By Anjan Roy
To speak of coincidence, ‘Geetanjali’ got lucky for the second time in a hundred and ten years. For the first time, Rabindranath Tagore’s poetry book, Geetanjali, won him a Nobel Prize for literature. Now, more than a century later, another Geetanjali, the Hindi story writer, is awarded the prestigious International Booker Prize for literature.
Geetanjali Shree’s storybook Ret Samadhi, translated as “Sand Tomb” by American translator Daisy Rockwell, has been described as a masterclass exploring the nuances of typical Indian family life, the relationships between people of different ages, young and old, between men and women, in the context of a vast country undergoing a painful political transformation.
Her story is woven around a typical reality of an elderly Indian lady from a large Indian family who suddenly gains the freedom of her life after the death of her husband. This reality is not an unknown in a subcontinent Indian family. Geetanjali Shree, born in Uttar Pradesh in 1957, could not have been insensitive to these upheavals in a family’s life.
Geetanjali’s original Hindi has been translated into English by Rockwell, who will share the prize money with the author. The total prize money is fifty thousand pounds sterling. Speaking of his translation, Rockwell admitted that it was a difficult task, given the subtle ways in which Geetanali used the language to carry out his narration.
Ridiculed and condemned as a bastion of the obscurantism of a traditionalist caste society, Geetanjali’s depiction of a Uttar Pradesh house arguably captures the quintessential elements of Indian reality. The ecstasies and tragedies of this reality is what illuminates the entire narrative of this subcontinent.
The International Booker Prize is different from the Booker Prize. The first is an award for books written in English and published in Great Britain. The first is for books written in languages other than English and translated into English and published in Great Britain.
This is the first time that a subcontinental author has won the International Booker Prize, unlike the Booker Prize in Literature, which has been claimed by several Indian authors such as Salman Rushdie, Arundhati Roy, Kiran Desai, Arvind Adiga for their novels written in English.
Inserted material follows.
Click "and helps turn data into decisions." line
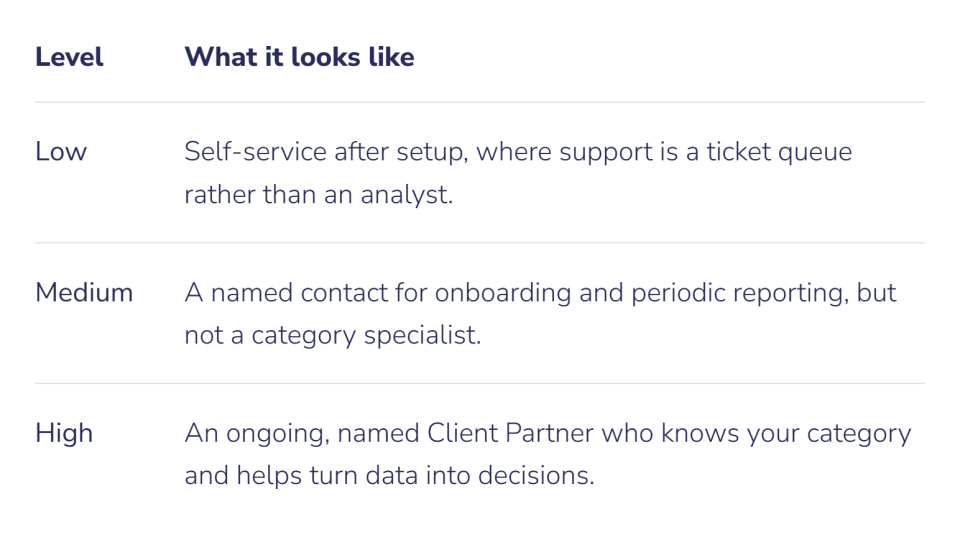 (x=389, y=475)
Announcing the award, International Booker Prize Judging Chair Frank Wynne noted: “This is a luminous novel of India and partition, but one whose fascinating panache and fierce compassion weaves youth and age, man and woman, family and nation together. . into a kaleidoscopic whole”.
The central human elements aside, the background is also critical to the transcendent appeal of Geetanjali’s novel. This is the division of the country for seventy-five years and the lingering social agonies of that cruel episode.
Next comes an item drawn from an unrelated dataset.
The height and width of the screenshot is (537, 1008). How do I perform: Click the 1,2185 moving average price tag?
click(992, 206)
Simply put, even after an interval of so many years, we have not been able to completely forget and overcome it.
Partition appears as a psychosis in sensitive minds and insinuates itself into the dialogues. The fact that it touches a raw core is why it enters the conversation and why a modern woman’s romance would still reverberate with those muffled sounds of long ago.
Even in 1938, just ten years before the country was divided, serious efforts were being made to avert catastrophe. As President of Congress, Subhas Chandra Bose offered Muhammad Ali Jinnah the first prime ministership of undivided India.
Shortly thereafter, Subhas Bose was expelled as president of Congress by Gandhi, and Zinnah refused to make any contact with that “sly old fox”, that is, Gandhi.
Like the inevitable destruction of the dramatis personnae of Greek tragedies, it didn’t take long for Ziinnah’s total disillusionment. H had been uncomfortable with the idea of Pakistan.
In her final days, Zinnah would have written a personal letter to the Indian prime minister if he could live in her beloved home in Bombay. His desire remained unfulfilled in his dying days, which were not long in coming.
But consider this. How irresponsible, insensitive and selfish were the actions of politicians. Millions died, were left homeless, generations were traumatized and disinherited at the whims of the few leaders.
Seventy-five years later, this now appears to have been a wasted effort, like Russia’s war in Ukraine today.
This is the ultimate inevitability of history that humanity must continue to commit weaknesses from time to time.